Task statement —
Collect every line of the rows below that contains the word "screenshot", and copy each one in full. Matching is case-sensitive.

Items —
== == ==

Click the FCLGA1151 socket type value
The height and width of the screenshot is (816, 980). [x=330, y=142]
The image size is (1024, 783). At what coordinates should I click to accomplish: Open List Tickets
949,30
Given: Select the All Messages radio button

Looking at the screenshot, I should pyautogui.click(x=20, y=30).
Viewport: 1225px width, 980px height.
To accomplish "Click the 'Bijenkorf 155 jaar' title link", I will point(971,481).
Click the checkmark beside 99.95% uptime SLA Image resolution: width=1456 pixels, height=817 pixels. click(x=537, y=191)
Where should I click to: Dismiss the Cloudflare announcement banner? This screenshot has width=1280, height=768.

== == ==

Exercise solution —
The height and width of the screenshot is (816, 980). [x=330, y=142]
Looking at the screenshot, I should pyautogui.click(x=20, y=30).
Where should I click to: Dismiss the Cloudflare announcement banner? This screenshot has width=1280, height=768.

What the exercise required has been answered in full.